Each line of the entries below that includes "value" belongs in your answer.

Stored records
◆ ◆ ◆
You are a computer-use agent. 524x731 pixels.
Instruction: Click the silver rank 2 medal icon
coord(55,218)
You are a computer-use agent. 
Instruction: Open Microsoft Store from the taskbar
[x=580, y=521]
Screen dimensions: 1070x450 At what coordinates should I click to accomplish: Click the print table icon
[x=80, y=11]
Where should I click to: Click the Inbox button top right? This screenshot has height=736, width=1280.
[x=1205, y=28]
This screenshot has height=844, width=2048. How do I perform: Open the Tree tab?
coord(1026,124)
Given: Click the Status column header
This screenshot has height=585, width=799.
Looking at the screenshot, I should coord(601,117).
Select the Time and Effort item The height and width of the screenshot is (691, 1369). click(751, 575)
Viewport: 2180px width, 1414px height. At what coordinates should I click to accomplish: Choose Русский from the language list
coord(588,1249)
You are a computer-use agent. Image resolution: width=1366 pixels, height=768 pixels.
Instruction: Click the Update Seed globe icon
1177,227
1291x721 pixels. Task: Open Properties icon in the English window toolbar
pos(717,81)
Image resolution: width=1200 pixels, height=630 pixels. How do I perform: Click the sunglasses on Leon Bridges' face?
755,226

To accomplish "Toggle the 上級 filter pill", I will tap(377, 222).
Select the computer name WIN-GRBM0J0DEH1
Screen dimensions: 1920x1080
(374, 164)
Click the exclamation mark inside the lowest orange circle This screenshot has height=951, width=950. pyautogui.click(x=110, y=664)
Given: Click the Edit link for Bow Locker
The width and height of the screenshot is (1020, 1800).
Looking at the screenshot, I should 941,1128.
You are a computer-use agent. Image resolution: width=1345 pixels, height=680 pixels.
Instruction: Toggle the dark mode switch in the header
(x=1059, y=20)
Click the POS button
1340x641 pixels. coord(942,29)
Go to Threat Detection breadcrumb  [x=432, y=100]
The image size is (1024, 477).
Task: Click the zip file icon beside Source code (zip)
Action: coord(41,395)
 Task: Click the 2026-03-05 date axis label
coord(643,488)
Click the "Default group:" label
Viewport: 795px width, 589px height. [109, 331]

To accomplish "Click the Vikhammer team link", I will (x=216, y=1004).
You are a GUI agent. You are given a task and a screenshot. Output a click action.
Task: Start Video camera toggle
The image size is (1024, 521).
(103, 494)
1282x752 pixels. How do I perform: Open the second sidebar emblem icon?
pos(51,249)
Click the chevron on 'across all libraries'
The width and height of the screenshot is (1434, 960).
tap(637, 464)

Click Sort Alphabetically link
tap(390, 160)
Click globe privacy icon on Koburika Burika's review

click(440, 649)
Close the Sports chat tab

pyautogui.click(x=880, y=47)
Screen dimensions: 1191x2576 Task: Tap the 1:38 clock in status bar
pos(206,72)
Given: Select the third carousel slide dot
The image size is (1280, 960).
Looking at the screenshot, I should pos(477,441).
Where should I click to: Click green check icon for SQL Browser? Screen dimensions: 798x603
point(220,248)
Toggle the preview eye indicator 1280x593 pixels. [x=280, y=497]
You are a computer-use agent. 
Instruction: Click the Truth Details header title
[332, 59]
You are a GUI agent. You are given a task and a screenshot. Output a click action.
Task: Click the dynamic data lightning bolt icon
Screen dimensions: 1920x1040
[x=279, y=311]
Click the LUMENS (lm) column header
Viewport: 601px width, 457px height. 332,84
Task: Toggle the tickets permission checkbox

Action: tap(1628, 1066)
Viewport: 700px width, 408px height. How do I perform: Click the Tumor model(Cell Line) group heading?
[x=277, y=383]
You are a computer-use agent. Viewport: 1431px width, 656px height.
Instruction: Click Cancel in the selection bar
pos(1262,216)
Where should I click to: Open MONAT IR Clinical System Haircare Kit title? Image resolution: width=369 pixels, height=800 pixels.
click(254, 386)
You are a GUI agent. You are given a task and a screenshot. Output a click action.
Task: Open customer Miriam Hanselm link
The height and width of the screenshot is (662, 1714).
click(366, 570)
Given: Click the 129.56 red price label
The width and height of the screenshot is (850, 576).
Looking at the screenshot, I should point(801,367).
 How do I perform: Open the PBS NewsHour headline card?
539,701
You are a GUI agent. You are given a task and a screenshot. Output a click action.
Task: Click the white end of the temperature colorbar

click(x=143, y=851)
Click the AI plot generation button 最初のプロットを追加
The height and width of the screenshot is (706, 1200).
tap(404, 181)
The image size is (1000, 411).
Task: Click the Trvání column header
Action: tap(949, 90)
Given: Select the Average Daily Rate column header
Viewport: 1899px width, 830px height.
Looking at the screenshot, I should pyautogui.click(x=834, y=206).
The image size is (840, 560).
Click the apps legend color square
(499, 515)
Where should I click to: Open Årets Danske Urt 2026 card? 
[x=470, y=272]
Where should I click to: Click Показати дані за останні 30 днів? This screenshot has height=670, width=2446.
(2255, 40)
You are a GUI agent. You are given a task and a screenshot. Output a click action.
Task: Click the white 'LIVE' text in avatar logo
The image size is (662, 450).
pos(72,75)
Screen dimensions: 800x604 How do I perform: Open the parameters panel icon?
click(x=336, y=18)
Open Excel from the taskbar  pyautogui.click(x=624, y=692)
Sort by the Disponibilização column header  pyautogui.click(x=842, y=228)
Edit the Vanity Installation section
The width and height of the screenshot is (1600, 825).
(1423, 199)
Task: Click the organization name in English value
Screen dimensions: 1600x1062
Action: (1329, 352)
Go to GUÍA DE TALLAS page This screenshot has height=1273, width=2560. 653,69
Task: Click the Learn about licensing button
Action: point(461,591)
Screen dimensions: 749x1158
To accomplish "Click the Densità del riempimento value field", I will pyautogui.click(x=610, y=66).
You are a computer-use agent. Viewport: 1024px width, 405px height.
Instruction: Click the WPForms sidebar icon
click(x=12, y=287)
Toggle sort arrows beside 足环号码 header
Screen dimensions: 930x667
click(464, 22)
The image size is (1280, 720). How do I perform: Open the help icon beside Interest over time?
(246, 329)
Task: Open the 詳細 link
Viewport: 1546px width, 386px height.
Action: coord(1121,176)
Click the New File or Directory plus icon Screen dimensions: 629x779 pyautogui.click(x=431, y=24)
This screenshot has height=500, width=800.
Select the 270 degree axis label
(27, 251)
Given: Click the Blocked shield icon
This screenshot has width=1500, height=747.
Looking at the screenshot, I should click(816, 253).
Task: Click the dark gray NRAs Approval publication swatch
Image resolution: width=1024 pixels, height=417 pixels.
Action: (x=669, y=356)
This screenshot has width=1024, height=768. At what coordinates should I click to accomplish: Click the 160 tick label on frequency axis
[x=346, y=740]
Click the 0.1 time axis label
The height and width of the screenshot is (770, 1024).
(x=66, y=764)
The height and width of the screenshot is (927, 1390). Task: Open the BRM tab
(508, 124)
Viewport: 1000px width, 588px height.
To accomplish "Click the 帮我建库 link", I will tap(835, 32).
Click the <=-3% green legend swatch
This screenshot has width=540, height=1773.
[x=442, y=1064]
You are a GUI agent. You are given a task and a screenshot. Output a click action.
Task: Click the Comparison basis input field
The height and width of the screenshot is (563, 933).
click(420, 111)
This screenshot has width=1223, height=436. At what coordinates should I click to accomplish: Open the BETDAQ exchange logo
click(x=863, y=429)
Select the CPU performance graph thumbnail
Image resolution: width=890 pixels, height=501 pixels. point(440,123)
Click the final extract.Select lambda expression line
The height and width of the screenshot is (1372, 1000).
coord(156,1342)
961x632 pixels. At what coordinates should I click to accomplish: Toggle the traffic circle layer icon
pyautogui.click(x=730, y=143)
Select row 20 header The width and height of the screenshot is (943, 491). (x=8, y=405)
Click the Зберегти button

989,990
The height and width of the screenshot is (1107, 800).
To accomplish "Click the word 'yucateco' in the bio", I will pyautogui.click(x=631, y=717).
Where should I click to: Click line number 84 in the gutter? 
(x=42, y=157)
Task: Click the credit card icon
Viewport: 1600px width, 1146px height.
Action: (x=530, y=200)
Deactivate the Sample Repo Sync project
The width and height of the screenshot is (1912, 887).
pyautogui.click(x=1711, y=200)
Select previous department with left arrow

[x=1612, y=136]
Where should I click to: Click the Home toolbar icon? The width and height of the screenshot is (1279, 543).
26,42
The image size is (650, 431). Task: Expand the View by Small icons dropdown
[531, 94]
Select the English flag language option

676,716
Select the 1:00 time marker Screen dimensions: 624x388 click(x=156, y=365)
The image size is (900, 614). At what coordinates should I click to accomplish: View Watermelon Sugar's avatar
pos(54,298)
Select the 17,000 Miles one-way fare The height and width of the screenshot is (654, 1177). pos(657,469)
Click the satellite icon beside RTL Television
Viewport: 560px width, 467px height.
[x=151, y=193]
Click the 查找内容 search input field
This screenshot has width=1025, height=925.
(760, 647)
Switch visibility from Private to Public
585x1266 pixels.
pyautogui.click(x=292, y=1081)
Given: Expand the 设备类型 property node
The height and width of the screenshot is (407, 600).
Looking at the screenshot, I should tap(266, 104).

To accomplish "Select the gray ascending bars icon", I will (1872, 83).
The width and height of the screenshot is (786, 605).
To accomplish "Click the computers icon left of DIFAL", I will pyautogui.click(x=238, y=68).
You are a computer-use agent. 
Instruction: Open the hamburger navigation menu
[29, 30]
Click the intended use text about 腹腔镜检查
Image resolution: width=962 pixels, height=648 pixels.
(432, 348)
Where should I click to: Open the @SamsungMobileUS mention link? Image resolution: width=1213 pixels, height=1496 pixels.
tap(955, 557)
◆ ◆ ◆
◆ Task result
Task: Click the organization name in English value
To accomplish "Click the Densità del riempimento value field", I will pyautogui.click(x=610, y=66).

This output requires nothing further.